Look below for the line holding "Screen dimensions: 864x695" and the line holding "Open the alarm bell alert tool". Transcribe exactly those lines and all lines between them, nothing more.

# DATA PROVIDED
• • • • •
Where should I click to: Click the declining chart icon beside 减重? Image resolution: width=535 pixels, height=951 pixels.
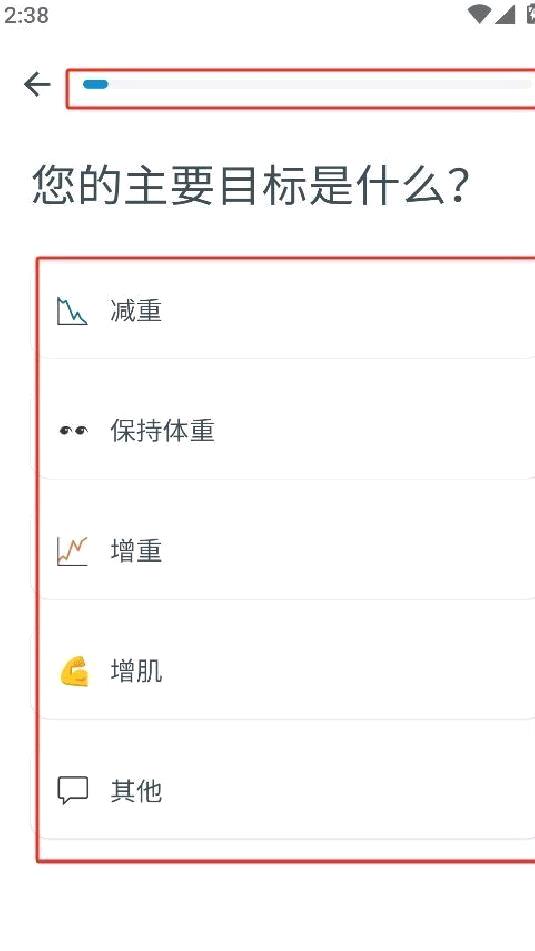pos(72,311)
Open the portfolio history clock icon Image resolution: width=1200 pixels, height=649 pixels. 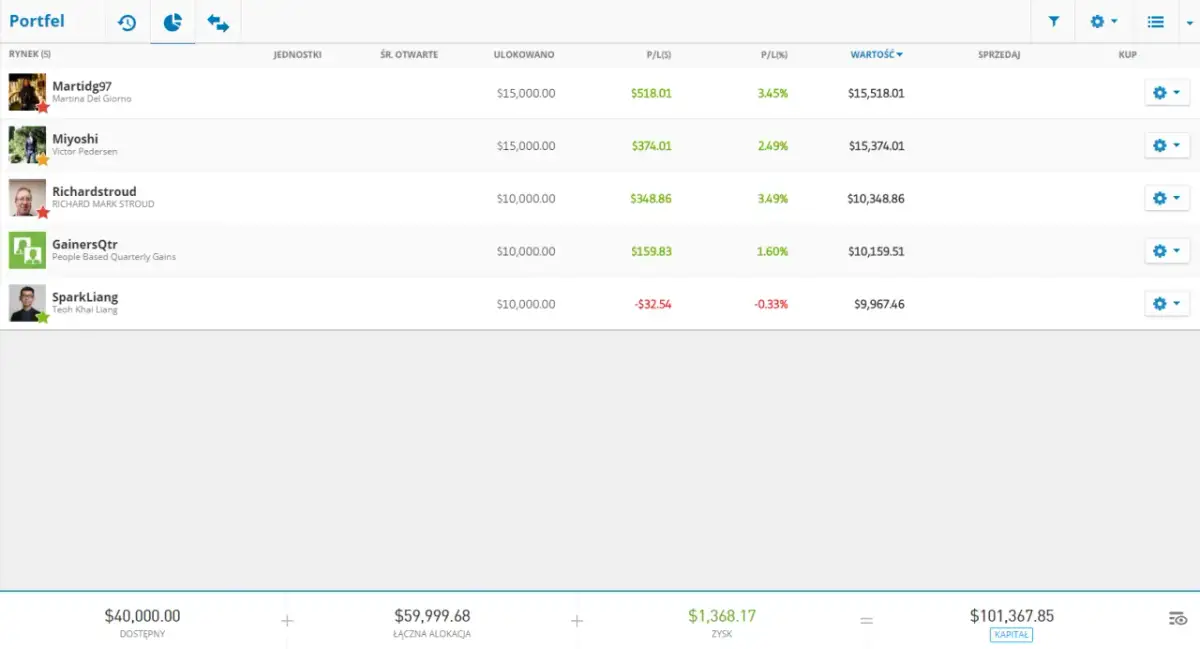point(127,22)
• • • • •
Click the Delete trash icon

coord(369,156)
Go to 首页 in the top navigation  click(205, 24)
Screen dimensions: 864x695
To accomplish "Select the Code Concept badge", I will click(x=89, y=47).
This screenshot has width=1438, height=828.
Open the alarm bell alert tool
• • • • •
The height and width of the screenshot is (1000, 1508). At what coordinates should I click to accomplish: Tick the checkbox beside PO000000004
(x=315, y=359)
• • • • •
# ANSWER FOR THE TASK
Screen dimensions: 864x695
To accomplish "Select the Code Concept badge", I will click(x=89, y=47).
This screenshot has width=1438, height=828.
Open the alarm bell alert tool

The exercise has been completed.